The University of Michigan Well-being Collective is an interdisciplinary group of students, staff, and faculty who have been brought together from across campus to support and implement our commitment to improving the well-being of our people, places and planet.

We aspire to make U-M a health-promoting university and global leader in championing the well-being of students, faculty, staff and community. We’re developing a holistic, campuswide approach, recognizing diversity of identity and prioritizing resilience and sustainability as central to the health and well-being of the U-M community. 

We understand that mental health and well-being are not simply matters of individual experience, but a state connected to one’s environment, as well as social and policy factors. This effort cannot be accomplished by a single unit or department alone. It must be something we create collectively as a community, with everyone contributing to making U-M a better place to live, work and learn.

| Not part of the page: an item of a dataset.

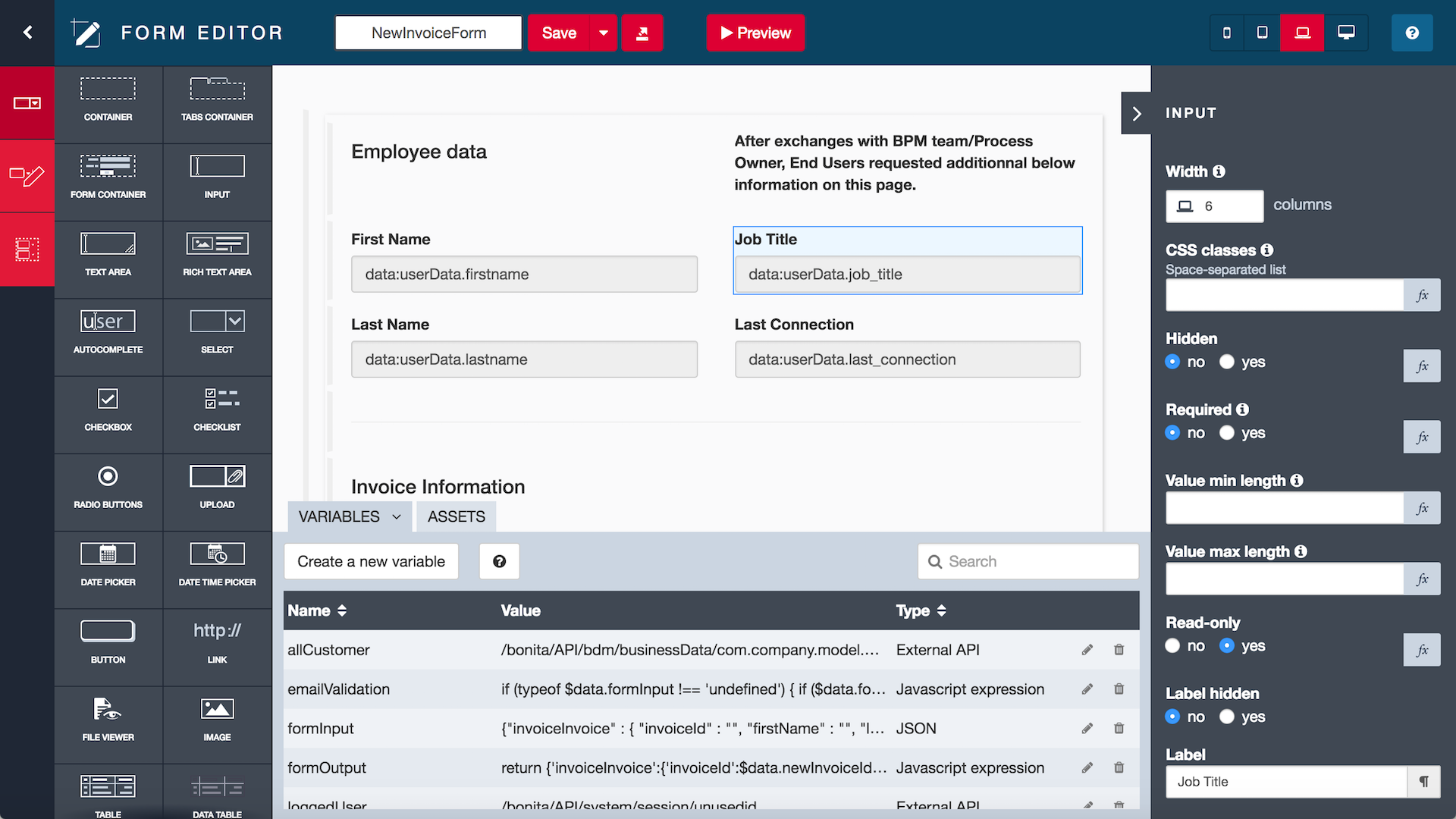Viewport: 1456px width, 819px height.
Task: Open the help question mark icon
Action: point(1411,33)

We are implementing our work through the collective impact approach:

  • Collective impact describes an intentional way of working together and sharing information for the purpose of solving a complex problem / challenge
  • Collective impact is more likely to solve complex problems than if a single entity were to approach the same problem(s) / challenges on its own
  • Collective impact centers equity and inclusion in making sustainable change

Well-being Collective Guiding Principles

The Well-being Collective Steering Committee engaged in a vigorous, deliberative exercise during the Fall 2022 and Winter 2023 semester to identify and affirm the Guiding Principles for the Well-being Collective.  Guiding Principles are agreed upon values that guide the Well-being Collective in laying out the rest of the common agenda, making decisions, and how the Well-being Collective is going to work together overall.  The Guiding Principles were informed by advice and perspectives from the Well-being Collective Advisory Council and the Student Well-being Network.  The overall goal of the Collective is to develop system and policy recommendations in an effort to become a health promoting institution by fulfilling Okanagan Charter.

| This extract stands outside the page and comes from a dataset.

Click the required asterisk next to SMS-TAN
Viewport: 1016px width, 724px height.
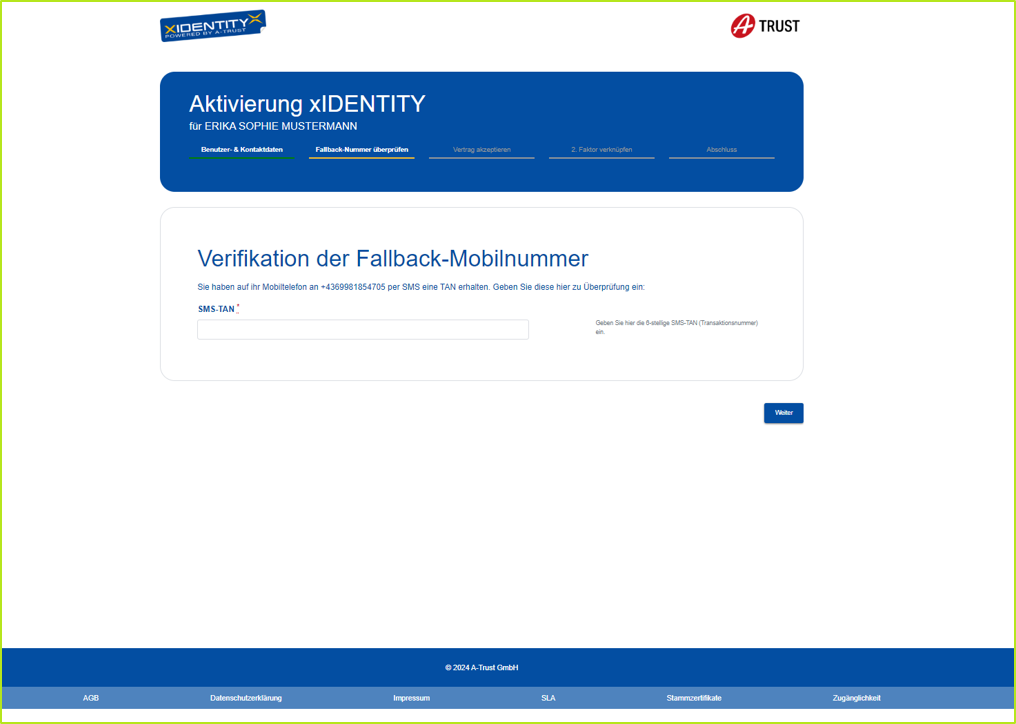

The Guiding Principles for the work of the Well-being Collective are as follows:

Transparency & Accountability

  • Ensuring intentional, regular communication across the Well-being Collective infrastructure as well as to U-M faculty, students, and staff and the wider community
  • Providing thoughtful, meaningful, timely, and relevant updates
  • Tracking and communicating progress, including updates, successes, and failures
  • Proactively engaging community stakeholders to create recommendations that meet the evolving needs of the community

Collaboration & Cooperation

  • Modeling a culture of institutional and individual humility to promote openness, curiosity, and a willingness to learn from others
  • Working proactively across organizational structures, silos, and historical responsibilities to foster collaboration
  • Leveraging, elevating and sharing existing capabilities and programs and integrating the range of disconnected resources that already exist

Diversity, Equity & Inclusion

  • Building health promoting structures and systems that are available to all and strive to be representative of the needs of a diverse community
  • Showing compassion and courage, so that people feel safe enough to voice their unique perspectives and be vulnerable
  • Responding to the sharing of varying life experiences with affirmation, empathy, kindness, and care

Land Acknowledgement

The University of Michigan is located on the traditional territory of the Anishinaabe people. In 1817, the Ojibwe, Odawa, and Bodewadami Nations made the largest single land transfer to the University of Michigan. This was offered ceremonially as a gift through the Treaty at the Foot of the Rapids so that their children could be educated. Through these words of acknowledgment, their contemporary and ancestral ties to the land and their contributions to the University are renewed and reaffirmed.